## WORK REQUEST:
Set down exactly the lines below, starting at the one that contains "Click the Share button" and ending at the one that contains "Viewport: 689px width, 431px height.", with both of those lines included and nothing else.

## SOURCE DATA:
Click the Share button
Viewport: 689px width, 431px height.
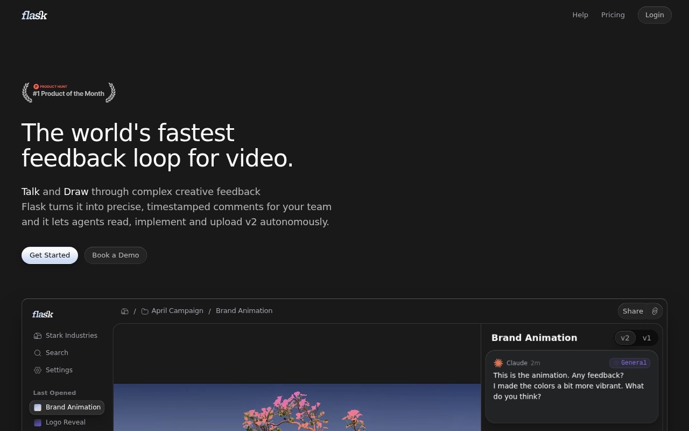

...

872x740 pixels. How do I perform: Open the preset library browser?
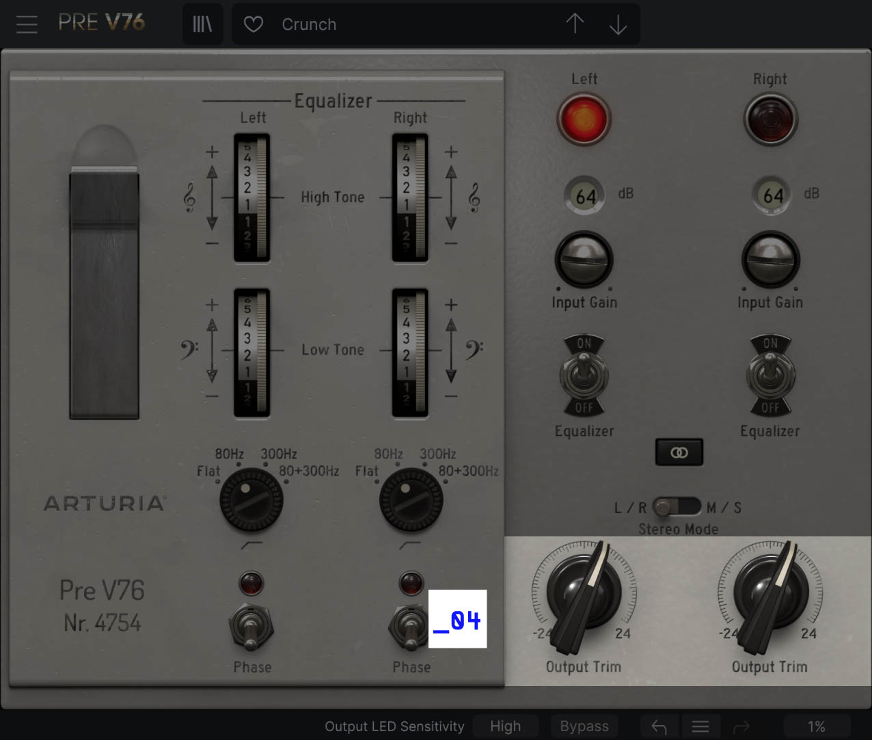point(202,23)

---

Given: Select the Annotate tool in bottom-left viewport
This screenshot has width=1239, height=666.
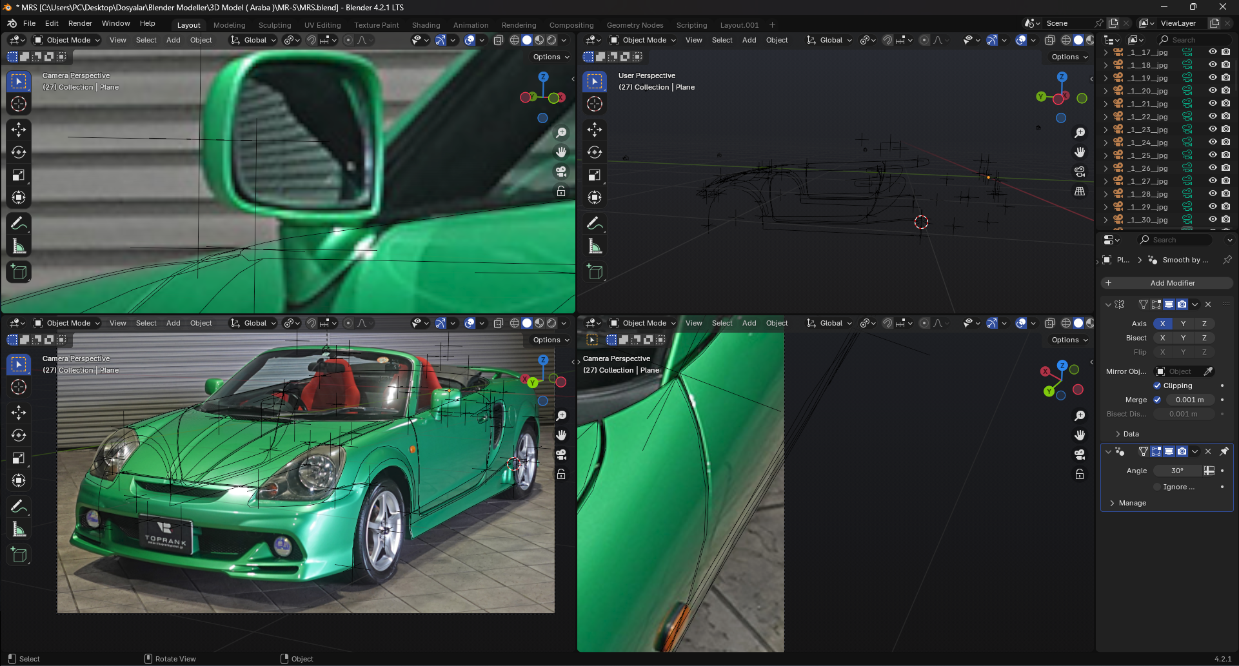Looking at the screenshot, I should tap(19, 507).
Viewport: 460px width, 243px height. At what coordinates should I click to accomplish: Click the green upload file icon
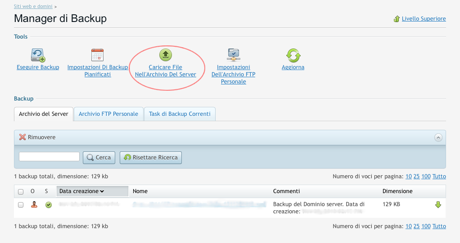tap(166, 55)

## RESPONSE TO THE TASK:
Click the Share button
Viewport: 689px width, 431px height.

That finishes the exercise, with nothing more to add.